Once we had picked up our jaws and made it back to the car we thought we would make a “quick” stop on the way back to track via the “Pro Bass Shop” which I quote one of the American mechanics working with us is the
“Pro Bass Shop is the most American shop you could ever visit”
and he was not wrong. Once we turned into the driveway, we embarked on a 10min drive through curated nature experiences where it felt like you had driven into the middle of the wilderness, with flowing brookes, tall pines, natural rock walls and even a private lake where you could test your new fishing rod, it was an absolute experience and we hadn't even made it to the front door! Upon arriving we walked through the cathedral entrance to be greeted by some of the most extravagant and details displays imaginable. This “shop” would have to be the size of 2 football fields at least, inside there were waterfalls, fish tanks, lagoons and littered around these were animals of all shapes sizes and genomes. There was a fishing section that would have held close to 1000 fishing rods, an indoor shooting gallery, acres of outdoor clothing wear, a cache of 500 firearms, 200 bows of all types and enough camo to fit out an entire battalion. It was truly the most American shop we could have ever entered. Once we had expressed more “OMG’s” than humanly possible we checked the time and realised that we had been inside that space for 45 minutes and haven't even scratched the surface. So it was time to get back to the track as the weather was due to break in half an hour for the afternoon session. Off we went bidding adieu but not farewell to the American experiences for the day.

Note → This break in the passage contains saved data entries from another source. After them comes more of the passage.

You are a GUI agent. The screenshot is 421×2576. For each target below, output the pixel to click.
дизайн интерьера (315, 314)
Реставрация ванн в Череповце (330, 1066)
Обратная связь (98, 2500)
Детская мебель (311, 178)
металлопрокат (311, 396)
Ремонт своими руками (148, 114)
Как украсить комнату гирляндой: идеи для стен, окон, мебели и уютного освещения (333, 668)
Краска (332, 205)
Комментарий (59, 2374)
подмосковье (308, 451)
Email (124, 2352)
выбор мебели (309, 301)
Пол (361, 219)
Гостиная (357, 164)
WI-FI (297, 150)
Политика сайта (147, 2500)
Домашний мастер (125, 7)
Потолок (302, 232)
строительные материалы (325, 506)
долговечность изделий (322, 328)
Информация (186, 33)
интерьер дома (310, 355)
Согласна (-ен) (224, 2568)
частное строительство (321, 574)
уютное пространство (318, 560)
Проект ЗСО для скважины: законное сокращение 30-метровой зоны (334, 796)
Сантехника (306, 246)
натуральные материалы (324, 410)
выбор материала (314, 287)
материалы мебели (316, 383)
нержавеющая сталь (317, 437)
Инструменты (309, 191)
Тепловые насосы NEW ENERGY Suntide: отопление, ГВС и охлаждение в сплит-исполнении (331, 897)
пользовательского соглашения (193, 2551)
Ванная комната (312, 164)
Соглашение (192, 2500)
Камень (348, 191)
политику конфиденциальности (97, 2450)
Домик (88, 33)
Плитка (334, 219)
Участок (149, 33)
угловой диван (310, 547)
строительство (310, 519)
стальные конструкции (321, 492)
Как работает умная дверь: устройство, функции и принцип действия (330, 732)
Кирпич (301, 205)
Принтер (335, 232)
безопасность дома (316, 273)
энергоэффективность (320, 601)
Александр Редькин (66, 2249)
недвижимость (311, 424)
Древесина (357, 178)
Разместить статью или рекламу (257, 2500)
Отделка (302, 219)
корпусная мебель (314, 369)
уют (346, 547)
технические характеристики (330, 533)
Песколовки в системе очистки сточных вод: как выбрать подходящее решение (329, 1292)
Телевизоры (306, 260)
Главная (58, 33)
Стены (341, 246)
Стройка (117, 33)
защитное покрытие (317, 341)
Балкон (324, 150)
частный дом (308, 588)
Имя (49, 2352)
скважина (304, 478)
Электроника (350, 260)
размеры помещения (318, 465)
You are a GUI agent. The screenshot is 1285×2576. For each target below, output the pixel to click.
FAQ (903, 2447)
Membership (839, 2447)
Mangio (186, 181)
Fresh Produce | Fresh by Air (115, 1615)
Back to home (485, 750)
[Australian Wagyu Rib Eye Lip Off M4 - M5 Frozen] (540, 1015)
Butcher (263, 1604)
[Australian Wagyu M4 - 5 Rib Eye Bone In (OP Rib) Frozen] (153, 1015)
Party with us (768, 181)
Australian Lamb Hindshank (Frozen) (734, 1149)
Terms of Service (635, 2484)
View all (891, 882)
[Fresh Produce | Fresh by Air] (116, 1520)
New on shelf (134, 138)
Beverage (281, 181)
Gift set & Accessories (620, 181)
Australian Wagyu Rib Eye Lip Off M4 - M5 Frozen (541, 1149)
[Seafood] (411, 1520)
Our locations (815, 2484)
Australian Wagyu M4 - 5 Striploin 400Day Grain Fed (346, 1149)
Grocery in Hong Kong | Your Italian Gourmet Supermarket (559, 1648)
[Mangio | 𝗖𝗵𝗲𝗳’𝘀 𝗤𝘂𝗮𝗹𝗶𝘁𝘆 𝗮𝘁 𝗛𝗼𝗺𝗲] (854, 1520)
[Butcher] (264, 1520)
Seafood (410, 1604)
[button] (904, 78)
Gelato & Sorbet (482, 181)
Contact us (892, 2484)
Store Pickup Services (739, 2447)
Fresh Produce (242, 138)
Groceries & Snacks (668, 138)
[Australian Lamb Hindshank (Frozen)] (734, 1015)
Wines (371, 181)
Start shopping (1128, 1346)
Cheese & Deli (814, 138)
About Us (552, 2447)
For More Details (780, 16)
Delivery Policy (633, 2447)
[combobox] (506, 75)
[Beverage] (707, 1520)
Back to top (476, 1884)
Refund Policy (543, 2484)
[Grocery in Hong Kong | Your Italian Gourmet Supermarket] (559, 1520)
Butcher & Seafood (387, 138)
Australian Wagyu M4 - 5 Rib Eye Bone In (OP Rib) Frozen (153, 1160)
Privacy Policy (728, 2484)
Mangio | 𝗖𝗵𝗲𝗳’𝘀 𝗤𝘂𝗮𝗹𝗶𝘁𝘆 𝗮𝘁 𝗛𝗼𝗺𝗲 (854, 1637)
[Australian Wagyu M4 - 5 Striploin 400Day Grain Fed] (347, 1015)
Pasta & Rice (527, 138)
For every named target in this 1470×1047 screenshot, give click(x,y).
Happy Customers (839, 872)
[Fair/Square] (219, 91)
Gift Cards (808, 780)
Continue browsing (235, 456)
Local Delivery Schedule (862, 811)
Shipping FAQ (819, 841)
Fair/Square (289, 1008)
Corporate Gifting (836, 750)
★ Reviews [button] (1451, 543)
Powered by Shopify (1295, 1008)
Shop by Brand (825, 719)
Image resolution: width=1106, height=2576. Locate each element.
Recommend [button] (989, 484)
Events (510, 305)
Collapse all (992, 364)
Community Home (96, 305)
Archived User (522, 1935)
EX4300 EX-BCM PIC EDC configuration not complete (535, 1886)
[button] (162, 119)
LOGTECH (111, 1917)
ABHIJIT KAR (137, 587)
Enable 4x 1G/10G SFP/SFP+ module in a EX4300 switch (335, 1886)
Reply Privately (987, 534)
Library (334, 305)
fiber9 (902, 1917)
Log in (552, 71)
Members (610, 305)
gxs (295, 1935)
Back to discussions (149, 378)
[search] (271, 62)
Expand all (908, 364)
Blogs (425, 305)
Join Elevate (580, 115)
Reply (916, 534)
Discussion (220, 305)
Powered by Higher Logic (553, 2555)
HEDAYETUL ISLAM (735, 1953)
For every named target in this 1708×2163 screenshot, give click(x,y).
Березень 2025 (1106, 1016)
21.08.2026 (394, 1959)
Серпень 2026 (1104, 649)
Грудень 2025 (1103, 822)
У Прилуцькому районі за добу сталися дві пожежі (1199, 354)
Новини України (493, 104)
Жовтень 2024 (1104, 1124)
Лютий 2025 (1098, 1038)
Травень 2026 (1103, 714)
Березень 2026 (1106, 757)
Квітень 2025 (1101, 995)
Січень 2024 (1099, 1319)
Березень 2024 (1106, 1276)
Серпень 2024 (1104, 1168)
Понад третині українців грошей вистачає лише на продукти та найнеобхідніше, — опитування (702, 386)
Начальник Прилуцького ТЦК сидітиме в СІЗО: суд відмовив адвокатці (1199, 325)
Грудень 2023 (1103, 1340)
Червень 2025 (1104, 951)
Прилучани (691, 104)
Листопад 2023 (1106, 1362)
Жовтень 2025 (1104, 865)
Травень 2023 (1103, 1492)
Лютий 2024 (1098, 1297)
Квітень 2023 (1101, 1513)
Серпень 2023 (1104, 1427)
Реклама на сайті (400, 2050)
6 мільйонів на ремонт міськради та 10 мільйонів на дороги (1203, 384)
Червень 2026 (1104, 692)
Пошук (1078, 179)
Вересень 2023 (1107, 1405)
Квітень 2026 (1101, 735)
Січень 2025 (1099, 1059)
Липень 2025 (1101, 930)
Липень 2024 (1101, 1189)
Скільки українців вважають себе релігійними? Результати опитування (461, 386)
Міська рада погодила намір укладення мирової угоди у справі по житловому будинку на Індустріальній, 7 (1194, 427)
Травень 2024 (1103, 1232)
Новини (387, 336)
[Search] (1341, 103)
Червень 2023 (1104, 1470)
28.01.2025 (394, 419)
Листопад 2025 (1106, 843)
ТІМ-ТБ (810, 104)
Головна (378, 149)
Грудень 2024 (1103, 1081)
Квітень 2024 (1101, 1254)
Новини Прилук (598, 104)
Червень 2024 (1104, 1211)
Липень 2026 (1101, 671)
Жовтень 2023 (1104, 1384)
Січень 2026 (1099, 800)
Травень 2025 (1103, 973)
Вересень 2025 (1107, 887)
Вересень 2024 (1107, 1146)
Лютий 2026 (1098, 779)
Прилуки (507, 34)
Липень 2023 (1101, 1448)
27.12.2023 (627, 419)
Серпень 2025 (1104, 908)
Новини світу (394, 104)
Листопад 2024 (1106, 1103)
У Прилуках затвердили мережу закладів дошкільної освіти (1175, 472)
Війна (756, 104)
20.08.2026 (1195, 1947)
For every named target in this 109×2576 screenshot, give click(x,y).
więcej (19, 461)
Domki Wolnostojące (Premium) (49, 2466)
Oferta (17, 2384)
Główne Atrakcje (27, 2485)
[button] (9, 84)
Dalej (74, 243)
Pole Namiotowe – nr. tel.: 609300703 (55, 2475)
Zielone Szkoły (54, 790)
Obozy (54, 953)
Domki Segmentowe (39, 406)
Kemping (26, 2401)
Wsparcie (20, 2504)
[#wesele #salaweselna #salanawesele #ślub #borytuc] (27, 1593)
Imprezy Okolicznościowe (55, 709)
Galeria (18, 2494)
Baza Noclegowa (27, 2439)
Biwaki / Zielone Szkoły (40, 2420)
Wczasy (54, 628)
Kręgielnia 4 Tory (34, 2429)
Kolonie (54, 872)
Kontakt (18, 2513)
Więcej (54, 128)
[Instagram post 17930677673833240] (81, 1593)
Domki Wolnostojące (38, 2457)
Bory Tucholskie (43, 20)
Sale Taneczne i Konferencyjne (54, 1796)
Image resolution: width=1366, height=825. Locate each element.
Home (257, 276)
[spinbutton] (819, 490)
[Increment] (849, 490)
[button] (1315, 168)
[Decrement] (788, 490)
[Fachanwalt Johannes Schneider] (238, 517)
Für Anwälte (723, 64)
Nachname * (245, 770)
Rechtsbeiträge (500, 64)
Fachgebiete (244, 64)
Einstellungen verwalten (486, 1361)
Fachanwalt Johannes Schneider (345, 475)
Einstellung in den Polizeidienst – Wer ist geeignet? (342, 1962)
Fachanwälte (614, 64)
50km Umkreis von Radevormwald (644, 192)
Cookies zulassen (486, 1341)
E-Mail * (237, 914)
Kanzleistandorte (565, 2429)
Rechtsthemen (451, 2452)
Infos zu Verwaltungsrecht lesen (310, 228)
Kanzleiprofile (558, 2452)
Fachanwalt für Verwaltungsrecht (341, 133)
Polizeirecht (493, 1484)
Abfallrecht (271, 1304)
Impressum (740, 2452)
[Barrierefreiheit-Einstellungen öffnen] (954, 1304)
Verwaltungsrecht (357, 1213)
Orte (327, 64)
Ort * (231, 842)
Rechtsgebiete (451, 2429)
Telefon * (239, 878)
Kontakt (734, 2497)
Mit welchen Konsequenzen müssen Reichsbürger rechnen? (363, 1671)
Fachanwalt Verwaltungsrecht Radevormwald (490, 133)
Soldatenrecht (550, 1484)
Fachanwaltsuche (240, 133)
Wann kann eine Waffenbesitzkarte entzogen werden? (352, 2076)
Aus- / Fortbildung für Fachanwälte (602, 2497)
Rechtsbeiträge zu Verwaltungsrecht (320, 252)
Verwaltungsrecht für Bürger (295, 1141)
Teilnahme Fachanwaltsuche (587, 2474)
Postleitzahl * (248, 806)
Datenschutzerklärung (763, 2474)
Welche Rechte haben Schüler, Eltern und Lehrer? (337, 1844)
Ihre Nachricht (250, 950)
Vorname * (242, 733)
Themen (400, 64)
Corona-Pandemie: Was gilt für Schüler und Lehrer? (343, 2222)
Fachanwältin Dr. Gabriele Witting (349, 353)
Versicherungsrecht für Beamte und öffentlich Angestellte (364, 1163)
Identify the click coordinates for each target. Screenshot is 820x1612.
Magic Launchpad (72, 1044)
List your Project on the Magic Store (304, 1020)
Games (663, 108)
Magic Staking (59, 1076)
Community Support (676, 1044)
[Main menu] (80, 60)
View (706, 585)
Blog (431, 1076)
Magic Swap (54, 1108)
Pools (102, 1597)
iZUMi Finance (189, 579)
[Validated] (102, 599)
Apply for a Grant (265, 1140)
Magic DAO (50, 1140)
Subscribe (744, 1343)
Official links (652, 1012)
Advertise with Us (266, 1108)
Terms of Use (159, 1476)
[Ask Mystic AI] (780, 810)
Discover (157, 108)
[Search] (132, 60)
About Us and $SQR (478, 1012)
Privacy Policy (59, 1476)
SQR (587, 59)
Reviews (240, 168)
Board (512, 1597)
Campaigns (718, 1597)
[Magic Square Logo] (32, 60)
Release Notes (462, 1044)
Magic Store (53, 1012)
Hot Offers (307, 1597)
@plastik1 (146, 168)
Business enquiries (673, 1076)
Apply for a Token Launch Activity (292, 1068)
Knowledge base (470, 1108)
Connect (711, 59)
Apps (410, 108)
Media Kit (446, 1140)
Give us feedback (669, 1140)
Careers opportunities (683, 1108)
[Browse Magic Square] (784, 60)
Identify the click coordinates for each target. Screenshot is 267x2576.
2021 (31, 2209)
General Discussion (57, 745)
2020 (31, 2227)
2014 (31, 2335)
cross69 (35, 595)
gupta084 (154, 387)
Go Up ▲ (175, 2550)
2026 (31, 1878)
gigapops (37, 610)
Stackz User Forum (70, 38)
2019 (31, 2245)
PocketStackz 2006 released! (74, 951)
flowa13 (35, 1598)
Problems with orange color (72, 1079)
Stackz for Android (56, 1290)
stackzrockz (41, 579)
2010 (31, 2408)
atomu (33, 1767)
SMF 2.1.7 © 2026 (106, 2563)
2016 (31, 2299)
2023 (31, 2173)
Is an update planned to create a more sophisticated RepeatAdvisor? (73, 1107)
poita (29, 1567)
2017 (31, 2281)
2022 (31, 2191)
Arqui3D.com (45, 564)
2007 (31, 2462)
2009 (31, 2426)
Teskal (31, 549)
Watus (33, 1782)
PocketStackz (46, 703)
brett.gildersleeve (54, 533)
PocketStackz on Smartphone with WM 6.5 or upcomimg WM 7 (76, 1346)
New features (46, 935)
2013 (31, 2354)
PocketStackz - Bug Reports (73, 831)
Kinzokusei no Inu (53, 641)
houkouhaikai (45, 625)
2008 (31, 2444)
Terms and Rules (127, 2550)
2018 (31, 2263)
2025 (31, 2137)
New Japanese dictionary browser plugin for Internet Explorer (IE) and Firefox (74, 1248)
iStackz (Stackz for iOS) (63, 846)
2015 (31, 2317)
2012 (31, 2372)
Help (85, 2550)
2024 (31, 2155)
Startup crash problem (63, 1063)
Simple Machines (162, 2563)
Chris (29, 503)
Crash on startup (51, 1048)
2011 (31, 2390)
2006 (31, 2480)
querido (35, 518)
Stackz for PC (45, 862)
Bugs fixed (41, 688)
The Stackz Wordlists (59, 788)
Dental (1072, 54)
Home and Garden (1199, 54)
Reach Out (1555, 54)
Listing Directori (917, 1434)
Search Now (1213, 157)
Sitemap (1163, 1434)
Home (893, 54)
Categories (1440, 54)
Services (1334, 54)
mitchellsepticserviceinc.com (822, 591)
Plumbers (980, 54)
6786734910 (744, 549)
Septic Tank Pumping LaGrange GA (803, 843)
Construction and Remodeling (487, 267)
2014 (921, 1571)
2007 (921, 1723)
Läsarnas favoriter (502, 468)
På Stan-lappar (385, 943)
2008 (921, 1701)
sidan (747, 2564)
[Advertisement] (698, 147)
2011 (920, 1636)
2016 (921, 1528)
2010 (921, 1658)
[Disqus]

That night we linked up with the team manager, head engineer and Alex’s engineer and all got a steak at Longhorn steakhouse, this was another great meal with a 20oz t bone, broccoli and mash on the side. It went down an absolute treat and was cooked to perfection, Seth Feroce would be proud. One custom that I'm still very much warming up to is the addition of an orange wedge added to a Lager. Firstly, we don't need to keep any flying critters out of the beer, we are inside. Secondly you have this overwhelming citrus flavour that negated the natural and crisp flavour of the beer.
I just want to take the opportunity to point out that these two beers I have written about have in fact been the only beers I've consumed since landing in America, and based on the orange trend I'm very unlikely to be having many more 😊
The three key takeaways from this:
I miss the cooler weather more than I realised, yes being warm is nice but I work so much more efficiently and clearly when the temperature is lower.
Local businesses are the same across the world, they put in the extra effort to make sure that your experience is the best it can be.
Race weekend is going to be very fast paced and intense, the forces on the drivers body is amazing and the most minute adjustment can make all the difference when it comes to extracting the most for the car.